Just over a quarter (26%) of Americans have taken on an average of $1,492 in debt to purchase new tech products.

LendingTree chief credit analyst Matt Schulz says that willingness to take on new debt to have the latest tech is likely due to our reliance on technology.

“The truth is that technology has become an indispensable — yet expensive — part of our lives,” he says. “That was true long before inflation became an issue in this country, and that’s certainly still true today. Not to mention, most Americans’ financial wiggle room is tiny. An unexpected $500 expense is a big deal for many people. It often just becomes debt. However, when you need a new phone, the cost often goes way beyond that. Worse, you may not even see the need coming. Accidents can happen, turning a perfectly good phone into a brick in a moment.”

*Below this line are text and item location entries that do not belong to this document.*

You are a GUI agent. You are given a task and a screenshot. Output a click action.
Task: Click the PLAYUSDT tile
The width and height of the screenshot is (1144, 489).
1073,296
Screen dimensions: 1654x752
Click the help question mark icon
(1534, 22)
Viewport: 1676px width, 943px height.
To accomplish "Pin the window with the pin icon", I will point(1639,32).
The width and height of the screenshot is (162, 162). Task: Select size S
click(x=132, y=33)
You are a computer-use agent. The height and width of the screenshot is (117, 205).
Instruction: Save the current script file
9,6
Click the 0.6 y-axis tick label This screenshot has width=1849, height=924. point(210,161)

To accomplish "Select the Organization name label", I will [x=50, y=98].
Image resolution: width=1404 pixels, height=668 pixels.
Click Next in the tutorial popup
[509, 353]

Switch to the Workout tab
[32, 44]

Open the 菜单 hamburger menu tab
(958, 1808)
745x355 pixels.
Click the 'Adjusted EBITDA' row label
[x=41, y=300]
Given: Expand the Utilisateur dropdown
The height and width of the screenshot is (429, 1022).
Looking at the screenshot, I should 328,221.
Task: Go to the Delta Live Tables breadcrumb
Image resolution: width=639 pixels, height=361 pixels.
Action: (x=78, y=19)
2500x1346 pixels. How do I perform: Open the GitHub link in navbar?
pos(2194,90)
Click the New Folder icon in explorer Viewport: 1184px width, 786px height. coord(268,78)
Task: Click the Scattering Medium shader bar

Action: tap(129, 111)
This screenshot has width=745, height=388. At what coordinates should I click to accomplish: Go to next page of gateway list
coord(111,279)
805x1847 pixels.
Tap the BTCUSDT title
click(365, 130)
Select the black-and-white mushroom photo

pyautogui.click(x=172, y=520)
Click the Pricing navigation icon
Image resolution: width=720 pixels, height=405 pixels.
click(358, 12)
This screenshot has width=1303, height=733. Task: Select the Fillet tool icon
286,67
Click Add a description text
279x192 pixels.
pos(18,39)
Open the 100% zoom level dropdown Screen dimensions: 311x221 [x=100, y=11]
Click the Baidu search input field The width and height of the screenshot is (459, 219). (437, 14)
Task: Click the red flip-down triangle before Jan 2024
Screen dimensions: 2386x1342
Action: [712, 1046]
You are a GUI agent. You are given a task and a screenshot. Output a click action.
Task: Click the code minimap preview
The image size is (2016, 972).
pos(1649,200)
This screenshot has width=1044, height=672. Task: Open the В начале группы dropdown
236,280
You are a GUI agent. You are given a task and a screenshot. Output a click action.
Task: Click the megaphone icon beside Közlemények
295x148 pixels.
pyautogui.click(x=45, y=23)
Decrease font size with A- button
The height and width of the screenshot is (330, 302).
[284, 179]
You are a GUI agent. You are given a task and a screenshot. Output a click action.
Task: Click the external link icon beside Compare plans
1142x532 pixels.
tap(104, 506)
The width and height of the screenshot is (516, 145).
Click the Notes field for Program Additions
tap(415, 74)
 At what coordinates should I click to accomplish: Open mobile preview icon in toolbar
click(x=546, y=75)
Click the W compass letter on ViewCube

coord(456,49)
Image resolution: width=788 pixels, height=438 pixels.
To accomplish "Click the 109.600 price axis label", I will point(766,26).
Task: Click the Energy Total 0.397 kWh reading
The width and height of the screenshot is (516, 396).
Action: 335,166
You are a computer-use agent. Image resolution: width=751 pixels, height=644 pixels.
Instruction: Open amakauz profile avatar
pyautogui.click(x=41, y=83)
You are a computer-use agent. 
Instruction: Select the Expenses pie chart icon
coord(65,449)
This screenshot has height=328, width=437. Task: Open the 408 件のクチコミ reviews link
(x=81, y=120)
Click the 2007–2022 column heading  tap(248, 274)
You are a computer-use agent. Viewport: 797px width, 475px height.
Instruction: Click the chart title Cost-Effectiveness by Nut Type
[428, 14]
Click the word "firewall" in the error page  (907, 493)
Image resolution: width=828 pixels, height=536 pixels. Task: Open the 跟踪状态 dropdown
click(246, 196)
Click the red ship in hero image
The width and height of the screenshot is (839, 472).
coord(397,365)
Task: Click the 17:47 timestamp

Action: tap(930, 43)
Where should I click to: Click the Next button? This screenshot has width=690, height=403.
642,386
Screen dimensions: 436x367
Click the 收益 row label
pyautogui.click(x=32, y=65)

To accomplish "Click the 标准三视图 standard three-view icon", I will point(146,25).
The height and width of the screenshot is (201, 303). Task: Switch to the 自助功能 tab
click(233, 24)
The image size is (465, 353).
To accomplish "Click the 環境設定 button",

When asked which items fueled the debt, respondents said:

  • Phones (69%)
  • Computers (41%)
  • Smartwatches (27%)
  • Gaming consoles/accessories (21%)
  • Wearable technology, like Fitbits or Oura Rings (15%)
  • Cameras (11%)
  • Tech accessories, like chargers or protective cases (10%)
  • Home automation systems, like Google Nest or Amazon Echo (10%)
  • Audio/visual equipment (7%)
  • Appliances (7%)

All of that overspending does lead to remorse on the buyers’ part, with 41% of Americans experiencing regret from spending more than they could afford on technology. Younger generations are much more likely to bemoan overspending: While 56% of Gen Zers and 46% of millennials say they regret shelling out more than they could afford, 39% of Gen Xers and 25% of baby boomers agreed.

Those earning between $75,000 and $99,999 (46%) were the most likely to regret overspending, while those earning less than $35,000 (38%) were the least likely. Buyers with children under 18 (50%) were significantly more likely to regret overspending than those without children (38%) and those with adult children (30%).